Writers: Bartlett Cormack, Waldemar Young, Vincent Lawrence
Composer: Rudolph G. Kopp
Starring: Claudette Colbert, Warren William, Henry Wilcoxon, Joseph Schildkraut, Ian Keith, Gertrude Michael, C. Aubrey Smith, Irving Pichel, Arthur Hohl, Edwin Maxwell, Ian Maclaren, Eleanor Phelps, Leonard Mudie, Grace Durkin, Claudia Dell
More info: IMDb
Tagline: History's most seductive woman! The screen's mightiest spectacle!

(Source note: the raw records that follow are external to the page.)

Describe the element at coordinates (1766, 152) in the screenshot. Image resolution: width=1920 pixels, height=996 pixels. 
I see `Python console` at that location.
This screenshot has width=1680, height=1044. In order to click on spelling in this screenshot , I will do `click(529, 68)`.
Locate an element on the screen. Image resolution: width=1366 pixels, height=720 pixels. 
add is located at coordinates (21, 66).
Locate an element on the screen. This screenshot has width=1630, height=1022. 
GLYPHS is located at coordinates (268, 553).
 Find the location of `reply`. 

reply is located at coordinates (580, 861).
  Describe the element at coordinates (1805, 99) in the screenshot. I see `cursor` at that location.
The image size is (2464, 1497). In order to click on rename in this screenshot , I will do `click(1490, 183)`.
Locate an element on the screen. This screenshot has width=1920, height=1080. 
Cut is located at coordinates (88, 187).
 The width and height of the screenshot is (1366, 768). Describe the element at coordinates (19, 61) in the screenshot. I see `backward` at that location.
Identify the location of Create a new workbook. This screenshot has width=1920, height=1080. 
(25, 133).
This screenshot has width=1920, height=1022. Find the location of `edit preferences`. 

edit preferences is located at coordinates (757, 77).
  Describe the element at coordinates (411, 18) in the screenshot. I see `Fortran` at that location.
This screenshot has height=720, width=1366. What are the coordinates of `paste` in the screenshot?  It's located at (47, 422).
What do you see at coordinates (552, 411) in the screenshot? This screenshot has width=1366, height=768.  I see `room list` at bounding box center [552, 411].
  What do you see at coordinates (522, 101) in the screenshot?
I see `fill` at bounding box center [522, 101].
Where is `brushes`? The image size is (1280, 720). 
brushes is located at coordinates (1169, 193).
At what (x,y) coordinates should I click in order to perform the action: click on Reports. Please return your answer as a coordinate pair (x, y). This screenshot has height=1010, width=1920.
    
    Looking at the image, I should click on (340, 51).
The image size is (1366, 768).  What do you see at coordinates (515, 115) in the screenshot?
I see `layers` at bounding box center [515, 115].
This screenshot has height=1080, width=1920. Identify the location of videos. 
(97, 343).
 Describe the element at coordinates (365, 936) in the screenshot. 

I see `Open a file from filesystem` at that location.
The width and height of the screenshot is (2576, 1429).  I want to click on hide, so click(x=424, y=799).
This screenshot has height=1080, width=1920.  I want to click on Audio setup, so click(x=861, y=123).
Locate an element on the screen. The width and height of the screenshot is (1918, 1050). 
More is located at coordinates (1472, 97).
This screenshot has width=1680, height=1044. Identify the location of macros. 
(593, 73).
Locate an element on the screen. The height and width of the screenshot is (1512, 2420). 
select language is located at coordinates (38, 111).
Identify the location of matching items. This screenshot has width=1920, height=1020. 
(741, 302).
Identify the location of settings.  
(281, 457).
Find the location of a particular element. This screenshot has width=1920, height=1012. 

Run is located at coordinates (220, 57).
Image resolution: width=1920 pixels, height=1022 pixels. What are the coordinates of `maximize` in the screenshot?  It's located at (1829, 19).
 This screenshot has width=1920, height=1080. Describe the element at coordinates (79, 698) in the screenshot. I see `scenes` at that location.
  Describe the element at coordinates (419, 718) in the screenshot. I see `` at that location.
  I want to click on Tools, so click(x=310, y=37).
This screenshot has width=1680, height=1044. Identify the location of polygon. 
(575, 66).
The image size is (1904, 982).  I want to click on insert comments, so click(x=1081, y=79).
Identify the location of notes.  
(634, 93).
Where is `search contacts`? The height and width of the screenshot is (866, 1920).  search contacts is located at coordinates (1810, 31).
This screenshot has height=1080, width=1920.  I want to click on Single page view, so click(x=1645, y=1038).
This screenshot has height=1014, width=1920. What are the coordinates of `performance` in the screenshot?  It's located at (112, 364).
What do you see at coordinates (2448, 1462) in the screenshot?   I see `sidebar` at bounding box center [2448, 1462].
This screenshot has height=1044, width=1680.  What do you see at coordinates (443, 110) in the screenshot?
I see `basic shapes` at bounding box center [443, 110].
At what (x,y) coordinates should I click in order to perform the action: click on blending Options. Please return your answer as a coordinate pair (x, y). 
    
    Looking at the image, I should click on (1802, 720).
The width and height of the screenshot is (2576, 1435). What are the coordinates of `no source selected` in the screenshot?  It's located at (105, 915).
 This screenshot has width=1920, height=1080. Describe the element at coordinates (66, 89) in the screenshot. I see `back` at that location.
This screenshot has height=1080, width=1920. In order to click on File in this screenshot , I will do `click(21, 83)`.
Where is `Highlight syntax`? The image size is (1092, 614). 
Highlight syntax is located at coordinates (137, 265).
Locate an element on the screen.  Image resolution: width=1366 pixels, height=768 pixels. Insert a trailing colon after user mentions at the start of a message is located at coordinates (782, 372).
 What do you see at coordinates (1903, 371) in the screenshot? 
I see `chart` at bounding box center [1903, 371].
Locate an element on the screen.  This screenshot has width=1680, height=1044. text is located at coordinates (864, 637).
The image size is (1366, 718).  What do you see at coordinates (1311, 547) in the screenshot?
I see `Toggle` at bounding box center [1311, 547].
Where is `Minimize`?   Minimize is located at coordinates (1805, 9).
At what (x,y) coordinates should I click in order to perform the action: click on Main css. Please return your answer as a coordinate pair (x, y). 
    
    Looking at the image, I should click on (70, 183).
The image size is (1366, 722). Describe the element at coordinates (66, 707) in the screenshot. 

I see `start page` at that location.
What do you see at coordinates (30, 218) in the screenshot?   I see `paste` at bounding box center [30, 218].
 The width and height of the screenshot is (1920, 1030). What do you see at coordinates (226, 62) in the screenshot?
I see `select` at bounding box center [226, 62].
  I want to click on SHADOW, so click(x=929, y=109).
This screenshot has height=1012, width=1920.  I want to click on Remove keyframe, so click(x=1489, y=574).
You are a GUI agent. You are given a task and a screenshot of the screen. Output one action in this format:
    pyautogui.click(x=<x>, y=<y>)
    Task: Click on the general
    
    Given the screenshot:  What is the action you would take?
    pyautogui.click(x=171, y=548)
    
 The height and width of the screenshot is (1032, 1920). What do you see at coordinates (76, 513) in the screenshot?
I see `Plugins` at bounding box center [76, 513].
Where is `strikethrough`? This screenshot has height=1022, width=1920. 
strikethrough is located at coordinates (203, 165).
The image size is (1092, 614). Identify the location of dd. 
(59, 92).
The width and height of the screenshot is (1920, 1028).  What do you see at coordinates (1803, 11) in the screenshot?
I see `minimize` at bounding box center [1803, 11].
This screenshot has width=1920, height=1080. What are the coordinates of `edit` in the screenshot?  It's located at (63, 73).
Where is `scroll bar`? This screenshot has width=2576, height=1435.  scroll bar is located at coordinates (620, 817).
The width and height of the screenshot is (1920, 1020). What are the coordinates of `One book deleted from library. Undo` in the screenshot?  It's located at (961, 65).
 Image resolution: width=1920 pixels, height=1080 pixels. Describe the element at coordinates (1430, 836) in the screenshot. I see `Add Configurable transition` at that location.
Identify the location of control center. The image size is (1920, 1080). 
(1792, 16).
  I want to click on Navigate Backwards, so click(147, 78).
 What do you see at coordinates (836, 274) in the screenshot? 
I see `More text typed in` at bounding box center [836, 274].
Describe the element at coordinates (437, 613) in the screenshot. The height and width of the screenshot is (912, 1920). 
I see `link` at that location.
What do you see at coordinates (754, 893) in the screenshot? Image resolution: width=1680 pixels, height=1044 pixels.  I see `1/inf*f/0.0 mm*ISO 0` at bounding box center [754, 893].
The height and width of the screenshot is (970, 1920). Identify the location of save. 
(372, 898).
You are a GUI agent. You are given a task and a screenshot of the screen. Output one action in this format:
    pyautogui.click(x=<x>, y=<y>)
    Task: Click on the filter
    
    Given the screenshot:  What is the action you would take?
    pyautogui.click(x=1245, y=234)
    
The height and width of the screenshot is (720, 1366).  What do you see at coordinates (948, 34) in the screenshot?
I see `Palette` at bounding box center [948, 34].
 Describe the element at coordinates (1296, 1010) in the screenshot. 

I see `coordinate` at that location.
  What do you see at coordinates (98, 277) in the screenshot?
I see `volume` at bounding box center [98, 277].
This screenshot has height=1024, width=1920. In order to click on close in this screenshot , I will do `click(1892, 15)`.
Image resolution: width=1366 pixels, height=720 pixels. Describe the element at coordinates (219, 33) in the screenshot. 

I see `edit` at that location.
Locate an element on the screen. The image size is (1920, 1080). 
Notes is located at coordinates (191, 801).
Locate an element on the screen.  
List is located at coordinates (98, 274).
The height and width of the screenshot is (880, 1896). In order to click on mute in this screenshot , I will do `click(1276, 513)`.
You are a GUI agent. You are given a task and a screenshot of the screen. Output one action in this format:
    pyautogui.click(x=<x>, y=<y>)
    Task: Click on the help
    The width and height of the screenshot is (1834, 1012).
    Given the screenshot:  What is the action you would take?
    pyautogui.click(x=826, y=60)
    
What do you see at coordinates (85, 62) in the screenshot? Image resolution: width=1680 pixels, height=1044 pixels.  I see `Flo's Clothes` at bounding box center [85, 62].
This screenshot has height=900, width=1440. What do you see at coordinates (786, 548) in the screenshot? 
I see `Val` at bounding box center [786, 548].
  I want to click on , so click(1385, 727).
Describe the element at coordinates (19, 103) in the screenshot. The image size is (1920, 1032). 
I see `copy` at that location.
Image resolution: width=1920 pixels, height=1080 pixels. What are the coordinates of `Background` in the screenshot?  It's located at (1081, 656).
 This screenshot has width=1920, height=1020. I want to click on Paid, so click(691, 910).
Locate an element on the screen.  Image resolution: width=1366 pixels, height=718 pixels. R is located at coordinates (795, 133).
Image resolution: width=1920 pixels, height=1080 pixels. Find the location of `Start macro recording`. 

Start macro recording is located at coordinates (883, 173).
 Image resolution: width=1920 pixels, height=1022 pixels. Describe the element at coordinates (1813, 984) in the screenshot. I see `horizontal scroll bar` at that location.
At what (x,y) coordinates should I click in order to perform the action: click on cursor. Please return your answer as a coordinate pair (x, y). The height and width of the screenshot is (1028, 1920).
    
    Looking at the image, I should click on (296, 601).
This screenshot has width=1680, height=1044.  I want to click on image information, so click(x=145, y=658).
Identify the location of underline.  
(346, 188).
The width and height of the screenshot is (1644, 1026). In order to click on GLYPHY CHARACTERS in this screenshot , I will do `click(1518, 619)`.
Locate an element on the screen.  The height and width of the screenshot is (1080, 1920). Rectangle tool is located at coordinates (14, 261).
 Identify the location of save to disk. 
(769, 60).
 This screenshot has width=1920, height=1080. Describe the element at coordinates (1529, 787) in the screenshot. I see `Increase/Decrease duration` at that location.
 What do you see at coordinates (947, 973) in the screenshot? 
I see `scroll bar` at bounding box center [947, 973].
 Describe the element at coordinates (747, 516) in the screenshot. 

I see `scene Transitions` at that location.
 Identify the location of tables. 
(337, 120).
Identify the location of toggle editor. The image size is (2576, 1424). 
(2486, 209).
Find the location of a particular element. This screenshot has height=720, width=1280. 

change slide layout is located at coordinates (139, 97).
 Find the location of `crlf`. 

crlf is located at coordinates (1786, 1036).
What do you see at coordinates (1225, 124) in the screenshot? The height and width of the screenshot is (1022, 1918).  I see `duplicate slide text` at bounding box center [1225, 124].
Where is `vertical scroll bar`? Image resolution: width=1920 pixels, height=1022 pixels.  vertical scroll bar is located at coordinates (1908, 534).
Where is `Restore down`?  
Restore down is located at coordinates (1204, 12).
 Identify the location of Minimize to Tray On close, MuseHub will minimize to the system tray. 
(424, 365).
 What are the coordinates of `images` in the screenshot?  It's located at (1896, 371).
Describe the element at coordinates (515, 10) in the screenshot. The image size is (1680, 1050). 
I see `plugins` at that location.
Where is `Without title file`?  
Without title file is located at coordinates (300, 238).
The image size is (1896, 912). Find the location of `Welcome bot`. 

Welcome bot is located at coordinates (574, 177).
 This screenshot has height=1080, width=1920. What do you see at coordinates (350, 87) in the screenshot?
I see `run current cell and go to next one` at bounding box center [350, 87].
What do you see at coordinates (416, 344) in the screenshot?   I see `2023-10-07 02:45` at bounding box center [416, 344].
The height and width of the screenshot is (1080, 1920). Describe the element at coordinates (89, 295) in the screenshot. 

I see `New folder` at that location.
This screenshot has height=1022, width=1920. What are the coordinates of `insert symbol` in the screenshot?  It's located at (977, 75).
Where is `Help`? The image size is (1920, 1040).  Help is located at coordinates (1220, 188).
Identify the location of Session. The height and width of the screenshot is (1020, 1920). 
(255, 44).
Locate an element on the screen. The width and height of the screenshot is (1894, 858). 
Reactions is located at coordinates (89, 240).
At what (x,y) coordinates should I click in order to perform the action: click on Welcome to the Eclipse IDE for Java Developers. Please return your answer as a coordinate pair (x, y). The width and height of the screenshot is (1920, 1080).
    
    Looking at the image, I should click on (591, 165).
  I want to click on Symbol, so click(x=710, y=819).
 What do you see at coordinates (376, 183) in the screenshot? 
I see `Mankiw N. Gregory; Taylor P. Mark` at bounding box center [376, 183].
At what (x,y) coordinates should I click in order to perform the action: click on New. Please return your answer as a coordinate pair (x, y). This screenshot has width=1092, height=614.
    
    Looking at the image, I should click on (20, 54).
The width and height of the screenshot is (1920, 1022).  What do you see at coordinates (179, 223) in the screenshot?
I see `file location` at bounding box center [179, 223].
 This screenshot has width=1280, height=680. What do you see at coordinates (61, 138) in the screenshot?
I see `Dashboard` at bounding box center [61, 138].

Plot: In 48 BC, Cleopatra, facing palace revolt in her kingdom of Egypt, welcomes the arrival of Julius Caesar as a way of solidifying her power under Rome. When Caesar, whom she has led astray, is killed, she transfers her affections to Marc Antony and dazzles him on a barge full of DeMillean splendor. But the trick may not work a third time.
My rating: 6/10
Will I watch it again? No.
I didn't care for the first half of this. It's so stagy. Most everyone is over acting. Colbert comes off best. Not only does she hold back a little but she looks amazing. Her outfits are sexy as shit. The dialogue is often stale and it comes off corny. The actors often don't act any differently than if they were in a B crime film or melodramatic romance. That style doesn't work in a historical drama such as this. The second half of the film fares better except for some aspects that carry over from the first half like the romance angle. The film makers play loose with the facts but that's par for the course in Hollywood. In the last act we get some battle footage that is clearly taken from other films with closeups of Anthony and Cleopatra as well as a few bits made for this film. Despite that, there are some neat shots and kills. They're the most enjoyable moments of the picture. After that it's back to the melodrama but faster paced as we've got only a few more minutes in which to see the picture come to a close. It's an OK picture but nothing special. Reading the IMDb reviews and boards you'd think this was a masterpiece of cinema. Perhaps if it were 80 years ago and all I had to go off of were the films up to this point, only then might my feelings be different. There's nothing different here than you'd find in other genres of film of the time except for the costumes and set design. According to IMDb David Niven and John Carradine can be seen (uncredited in the film) in bit parts.